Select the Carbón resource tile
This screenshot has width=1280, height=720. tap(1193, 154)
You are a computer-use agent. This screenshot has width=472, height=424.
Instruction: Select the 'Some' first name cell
# # # # # # #
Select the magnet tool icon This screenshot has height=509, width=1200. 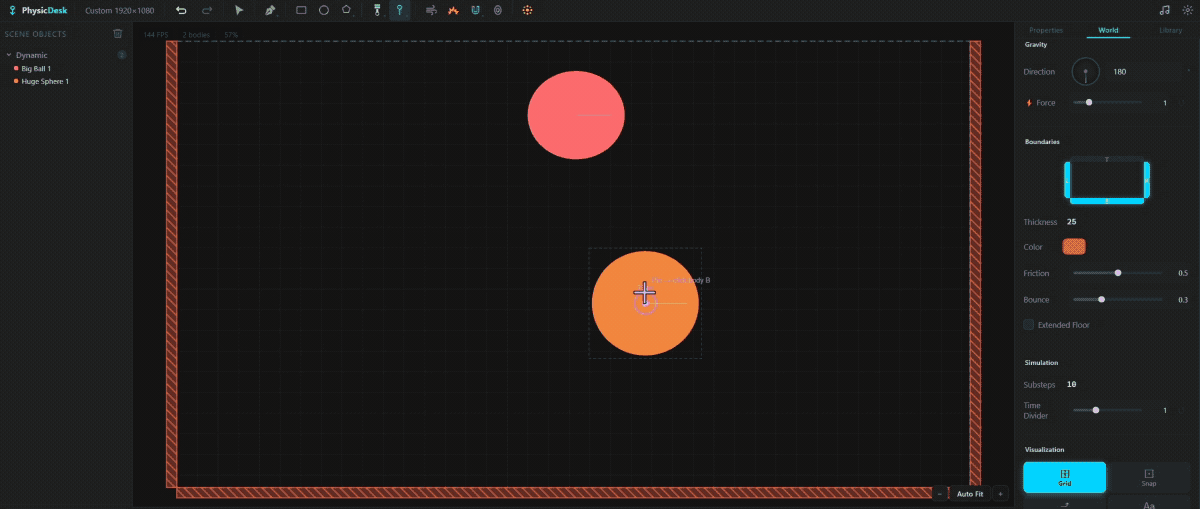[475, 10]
# # # # # # #
◆ **WHAT THE TASK REQUIRES**
Your task is to transcribe, with no changes, only the lines of the listing above that lie between the line holding "Select the Carbón resource tile" and the line holding "Instruction: Select the", inclusive.

◆ **OUTPUT OF THE TASK**
Select the Carbón resource tile
This screenshot has width=1280, height=720. tap(1193, 154)
You are a computer-use agent. This screenshot has width=472, height=424.
Instruction: Select the 'Some' first name cell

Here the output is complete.